1) Insegurança jurídica: o Brasil ocupa o 120º lugar em eficiência do aparato legal para a resolução de disputas no ranking do Fórum Econômico Mundial. Para a Confederação Nacional da Indústria (CNI), o país está na 64ª posição global na qualidade da aplicação de normas. O caso da Linha Amarela, que teve a concessão encampada no Rio, foi um dos mais comentados entre investidores. Recentemente, uma liminar do Superior Tribunal de Justiça (STJ) retirou Manaus do leilão dos aeroportos depois do certame. “São decisões incompreensíveis à luz do direito, com base na liberdade interpretativa que se dá ao juiz”, afirma.
2) Autonomia das agências: os órgãos reguladores continuam sujeitos a cortes orçamentários e indicações políticas. Um artigo da nova lei das agências, de 2019, foi vetado por Bolsonaro. Criava um comitê de especialistas, indicados pelo presidente da República, para elaborar lista tríplice de candidatos à diretoria dos reguladores. Bolsonaro disse que isso o tornaria uma “rainha da Inglaterra”. Para o economista, foi um veto péssimo. “Em vez de fortalecer, enfraquece o Executivo.”
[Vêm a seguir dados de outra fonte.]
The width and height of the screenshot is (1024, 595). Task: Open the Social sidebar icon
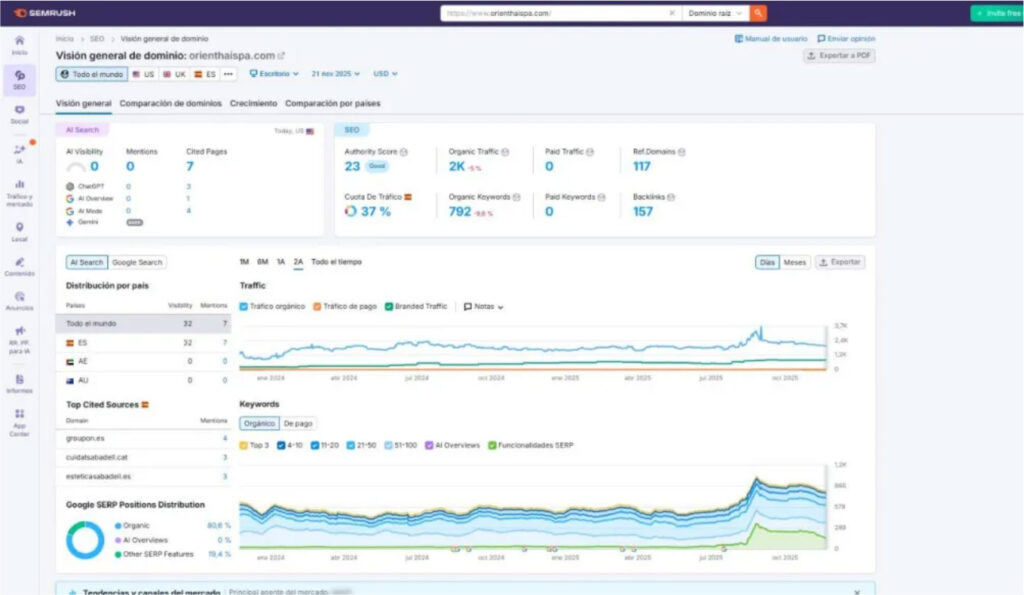pyautogui.click(x=19, y=112)
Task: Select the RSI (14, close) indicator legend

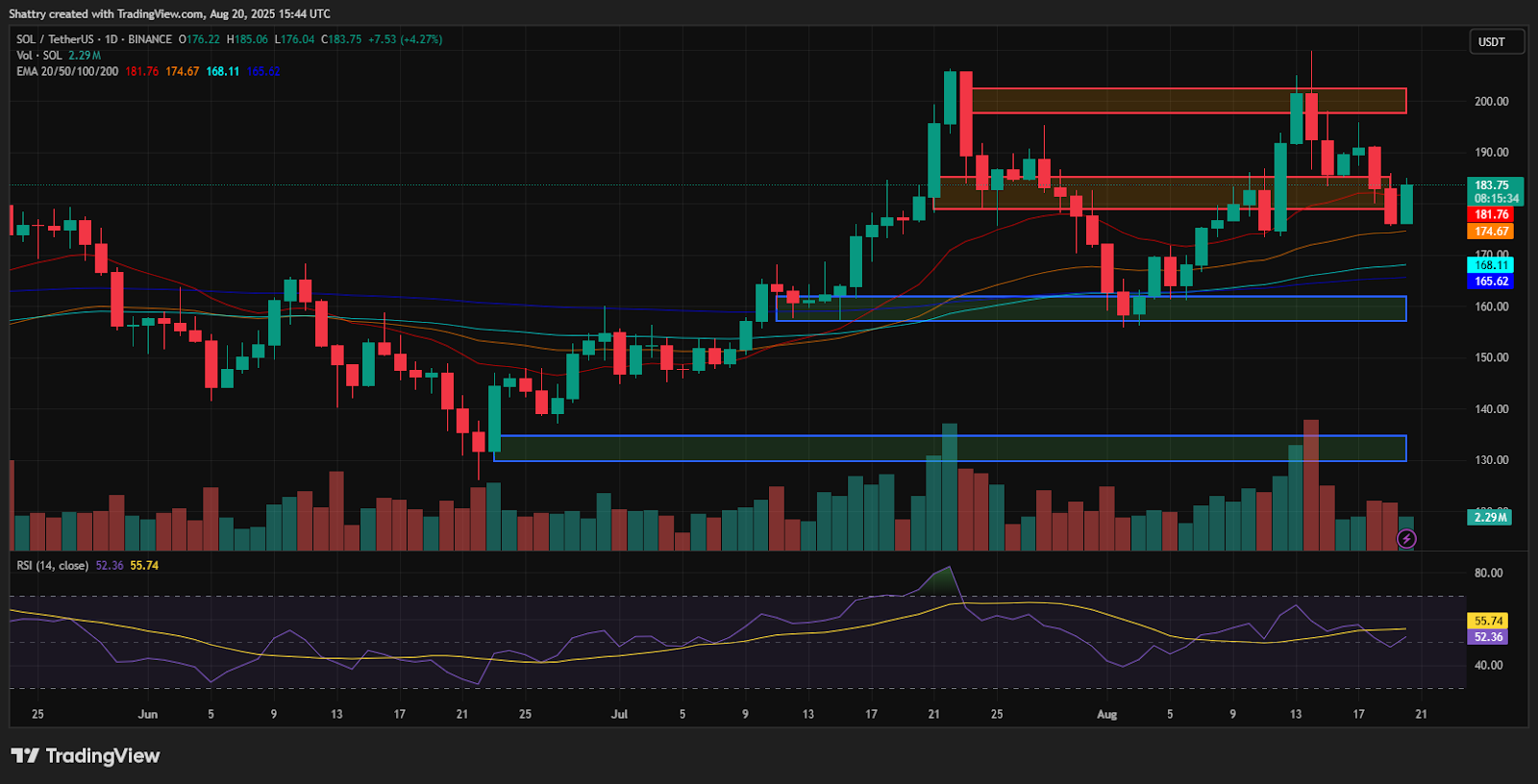Action: (x=53, y=566)
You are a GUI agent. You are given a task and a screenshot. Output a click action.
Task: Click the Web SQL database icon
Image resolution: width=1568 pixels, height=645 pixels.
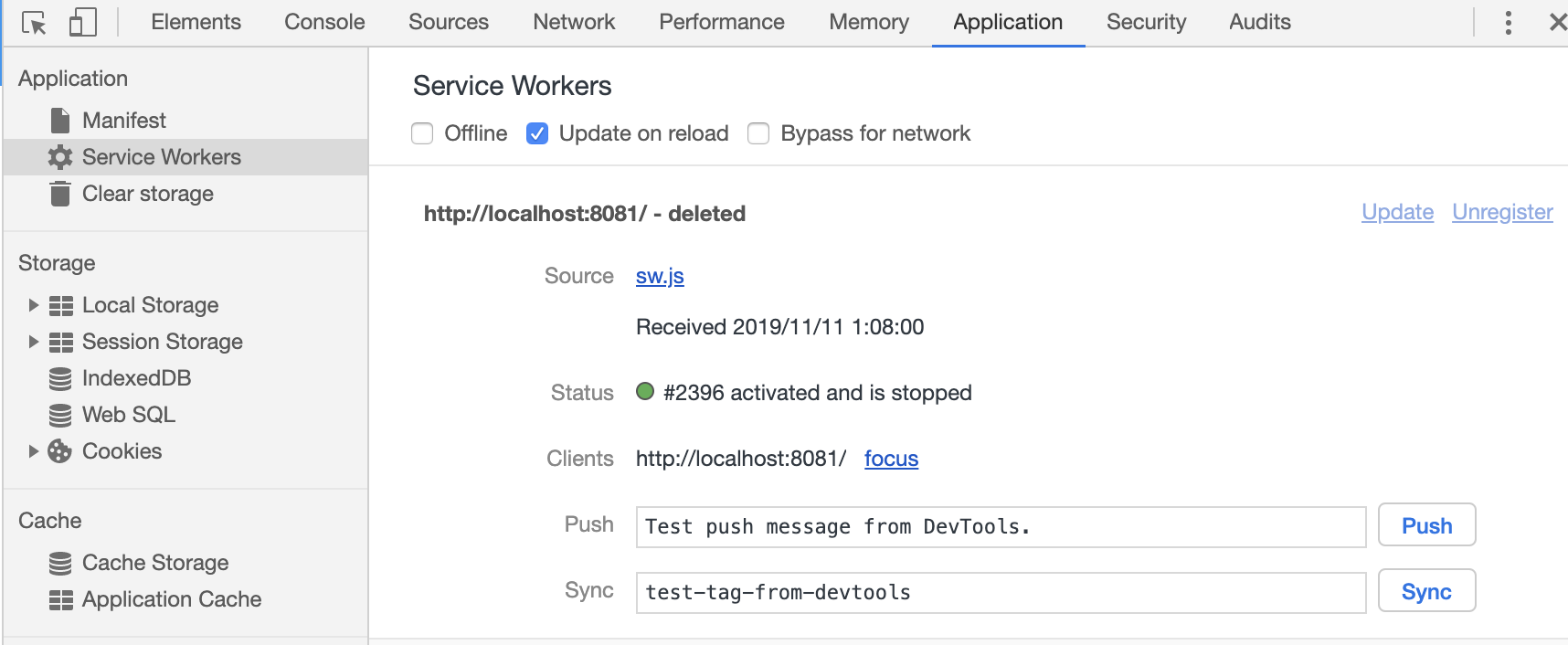[60, 415]

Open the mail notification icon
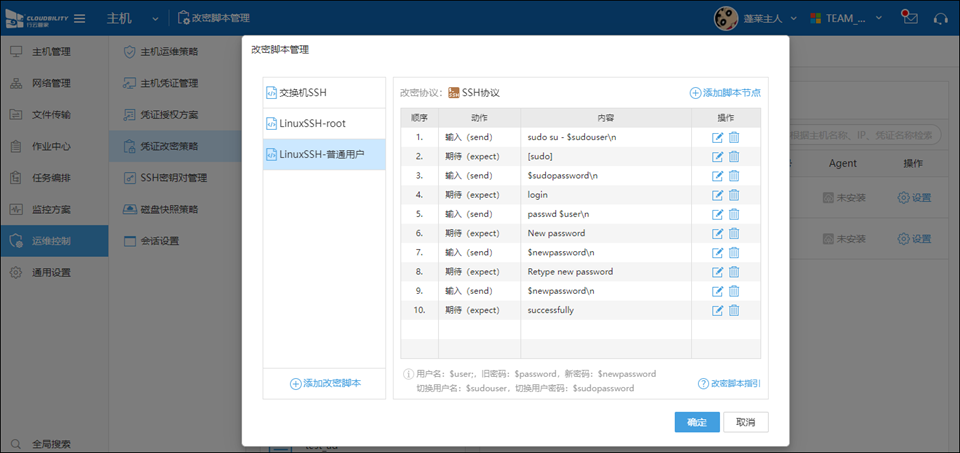coord(909,18)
3) Atualização dos marcos legais: o saneamento básico e o gás natural ganharam novas legislações, recentemente, favoráveis aos investimentos privados. Também foi aprovado o projeto do “free flow”, que moderniza o pagamento de tarifa em rodovias pedagiadas, permitindo a cobrança do usuário por trecho efetivamente percorrido. No entanto, outras propostas aguardadas com expectativa estão travadas no Congresso: o novo marco das ferrovias, a lei de geral PPPs e concessões, a reforma do setor elétrico. “Com a antecipação do calendário eleitoral, haverá provável esgotamento da agenda legislativa”, diz Frischtak.
4) Restrições de financiamento: o presidente da Inter.B Consultoria não vê limitação de recursos disponíveis para financiar projetos de infraestrutura. A trava maior, na visão dele, está nos balanços das empresas e sua capacidade de endividamento. Por isso, enfatiza a necessidade de tornar mais comum o uso do “project finance” (em que as receitas futuras de uma concessão são dadas como única garantia dos empréstimos). Um bom exemplo recente é o da Way 306, que opera uma rodovia concedida em Mato Grosso do Sul, mas ainda é algo ainda raro no país, argumenta.
5) Ambiente político-institucional: para o economista, a instabilidade e a excessiva polarização assustam investidores, principalmente quem ainda não está instalado no Brasil. “Entramos em uma espiral que já começou a afetar os investimentos. Mesmo na crise da dívida, nos anos 1980, a percepção internacional era melhor. Talvez pelo ‘soft power’, pela música, pelo futebol, pela perspectiva de crescimento.”